# Chromium crashes when settings page is opened



## Grell (Jan 30, 2014)

Hey, I am having an issue, I'm using FreeBSD 10 and all ports are up to date.  My problem is that whenever I open up the settings for chromium and edit something, when I close the settings tab the whole browser crashes and all changes I made to settings are lost, if I close the entire browser it still seems to crash and not say my settings.  How can I fix this?


----------



## drhowarddrfine (Jan 30, 2014)

This is a known bug in Chromium and a pita. It's not just FreeBSD version 10. We'll just have to wait till someone fixes it though I know they're on the case.


----------



## Grell (Feb 5, 2014)

Still no progress on this problem?  It wouldn't bother me so much but I am unable to install adblock which means every time I watch a video on youtube I have to sit through the ads whereas before adblock would have stopped them from loading.


----------



## trh411 (Feb 5, 2014)

www/chromium-32.0.1700.107 hit the ports today. I'm building now. Here's hoping it removes this annoying "feature".

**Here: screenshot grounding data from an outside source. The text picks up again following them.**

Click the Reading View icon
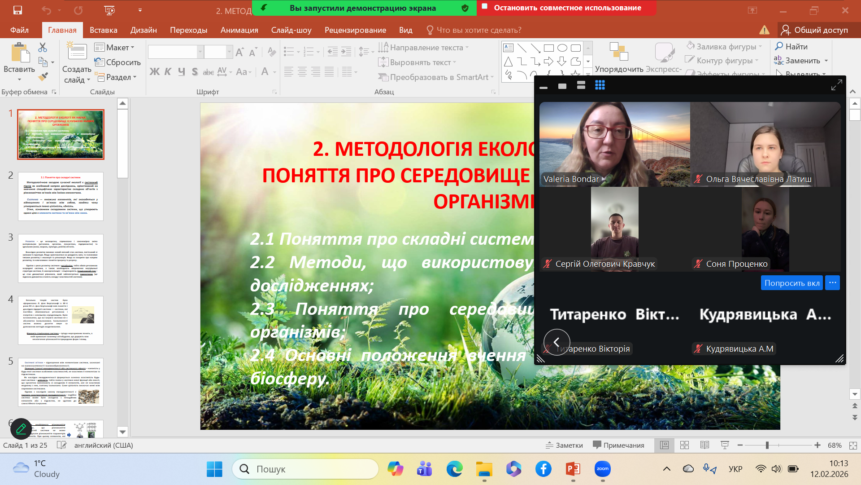 (704, 445)
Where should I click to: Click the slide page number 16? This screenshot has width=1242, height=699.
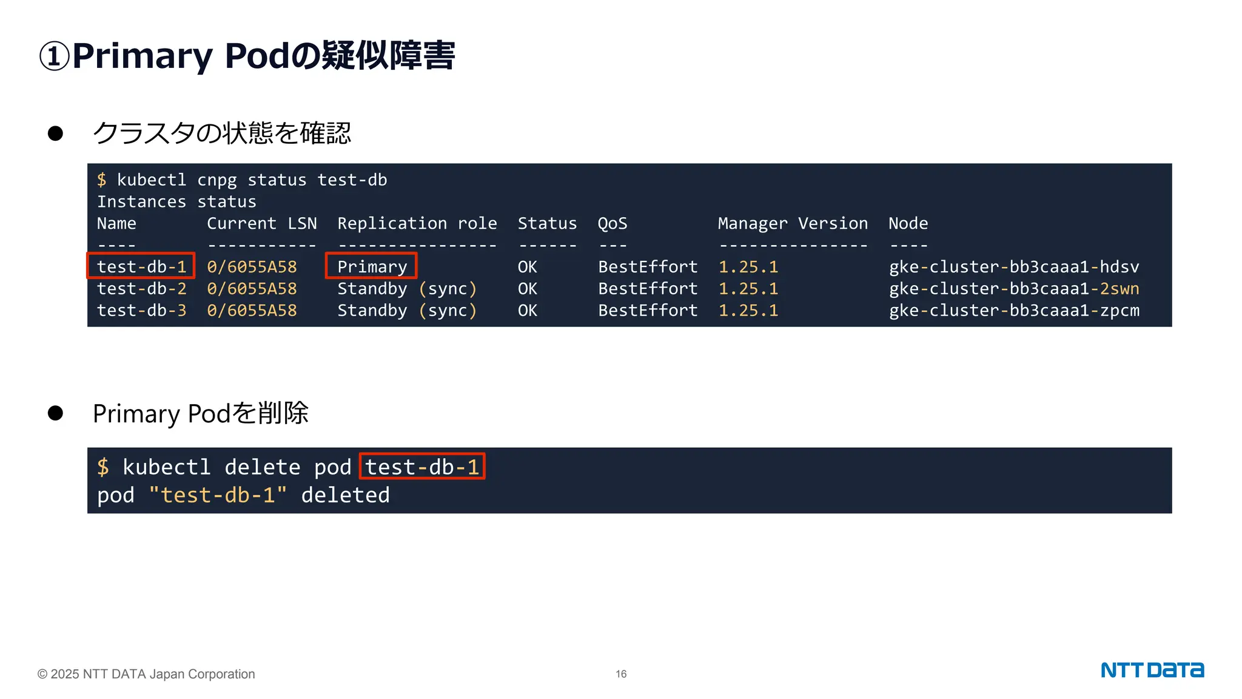pos(621,674)
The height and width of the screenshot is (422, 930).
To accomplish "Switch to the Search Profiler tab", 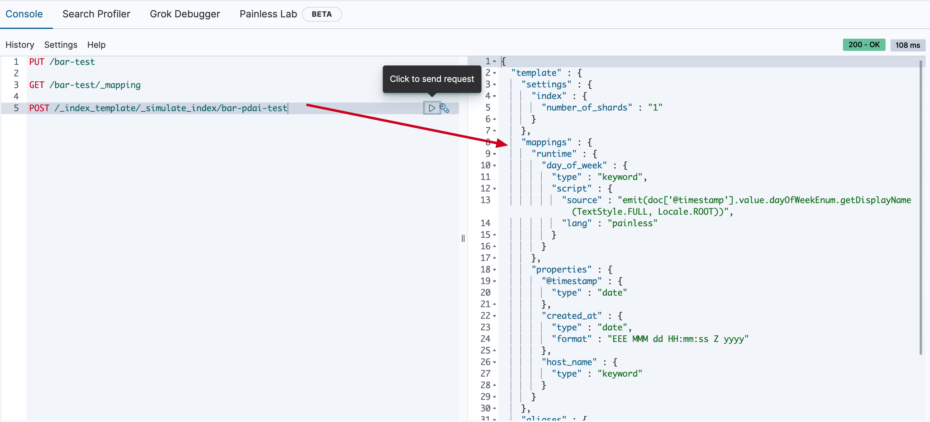I will [x=96, y=14].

EDIT: Sorry to report the upgrade does not resolve the problem.


----------



## trutlze (Feb 5, 2014)

Related bug report is ports/18608.
You might want to provide more details ...


----------



## trh411 (Feb 5, 2014)

I am aware of the PR.


----------



## Grell (Feb 15, 2014)

Well I found a workaround to this problem until the developers fix it.  Basically open up the chromium settings page, change whatever settings you want then before closing open up another new instance of chromium, then exit.  It will still crash but it should save the changes you made.


----------